[2]:
import ms_deisotope
from ms_deisotope.test.common import datafile

%matplotlib inline

from matplotlib import pyplot as plt, rcParams
rcParams['figure.figsize'] = 16, 4

ms_deisotope Quickstart

This quickstart guide is designed to get you started using the high level APIs of ms_deisotope to process mass spectra.

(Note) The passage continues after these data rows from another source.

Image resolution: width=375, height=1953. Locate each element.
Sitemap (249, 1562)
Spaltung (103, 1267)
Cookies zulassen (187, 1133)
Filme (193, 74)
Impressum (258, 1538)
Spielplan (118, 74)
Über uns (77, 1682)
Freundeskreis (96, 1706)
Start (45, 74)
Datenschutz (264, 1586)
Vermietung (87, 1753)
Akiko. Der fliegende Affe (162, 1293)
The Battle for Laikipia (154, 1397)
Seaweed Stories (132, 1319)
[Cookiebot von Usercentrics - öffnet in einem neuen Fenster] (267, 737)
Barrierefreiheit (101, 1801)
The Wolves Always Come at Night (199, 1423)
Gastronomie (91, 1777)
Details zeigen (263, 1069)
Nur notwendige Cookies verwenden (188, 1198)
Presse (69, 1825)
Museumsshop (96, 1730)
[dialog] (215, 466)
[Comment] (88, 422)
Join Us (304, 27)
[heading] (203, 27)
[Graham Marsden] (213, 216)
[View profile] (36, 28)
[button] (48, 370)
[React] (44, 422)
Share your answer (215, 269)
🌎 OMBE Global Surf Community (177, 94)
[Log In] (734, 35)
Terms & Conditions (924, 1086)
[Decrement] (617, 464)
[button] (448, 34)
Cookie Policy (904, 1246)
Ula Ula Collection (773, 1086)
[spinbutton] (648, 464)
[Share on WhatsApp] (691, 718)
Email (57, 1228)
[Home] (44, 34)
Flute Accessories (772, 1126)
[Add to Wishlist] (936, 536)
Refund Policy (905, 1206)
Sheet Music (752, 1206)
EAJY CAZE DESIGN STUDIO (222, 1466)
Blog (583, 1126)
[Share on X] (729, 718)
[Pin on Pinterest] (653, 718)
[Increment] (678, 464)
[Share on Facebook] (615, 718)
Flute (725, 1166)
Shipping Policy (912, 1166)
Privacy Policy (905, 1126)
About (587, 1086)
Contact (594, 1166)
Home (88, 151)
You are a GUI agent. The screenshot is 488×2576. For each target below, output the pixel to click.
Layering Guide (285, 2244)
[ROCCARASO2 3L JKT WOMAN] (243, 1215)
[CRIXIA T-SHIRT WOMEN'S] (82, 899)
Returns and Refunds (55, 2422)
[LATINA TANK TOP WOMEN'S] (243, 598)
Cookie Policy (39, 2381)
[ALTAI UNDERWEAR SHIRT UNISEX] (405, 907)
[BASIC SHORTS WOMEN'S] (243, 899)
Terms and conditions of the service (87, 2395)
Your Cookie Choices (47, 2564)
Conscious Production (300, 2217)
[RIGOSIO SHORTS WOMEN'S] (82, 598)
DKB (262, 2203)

We’ll start by loading a test data file: three_test_scans.mzML, a simple mzML file with only one \(\text{MS}\) scan and two \(\text{MS}^n\) scans. The first step is to instantiate a reader. We can use MSFileLoader to automatically pick the right reader.

[3]:
# We'll use the datafile helper to locate the package test data for demonstration purposes
path = datafile("three_test_scans.mzML")
reader = ms_deisotope.MSFileLoader(path)

Next, we’ll fetch the next set of precursors and products using the next() method on the reader.

[4]:
bunch = next(reader)
bunch
[4]:
ScanBunch(
precursor=
Scan('controllerType=0 controllerNumber=1 scan=10014', index=0, time=22.1283, ms_level=1),
products=
[Scan('controllerType=0 controllerNumber=1 scan=10015', index=1, time=22.1328, ms_level=2, PrecursorInformation(mz=562.7397/0.0000, intensity=506701696.0000/0.0000, charge=2/0.0, scan_id='controllerType=0 controllerNumber=1 scan=10014')),
       Scan('controllerType=0 controllerNumber=1 scan=10016', index=2, time=22.1340, ms_level=2, PrecursorInformation(mz=617.2649/0.0000, intensity=3400959.2500/0.0000, charge=2/0.0, scan_id='controllerType=0 controllerNumber=1 scan=10014'))])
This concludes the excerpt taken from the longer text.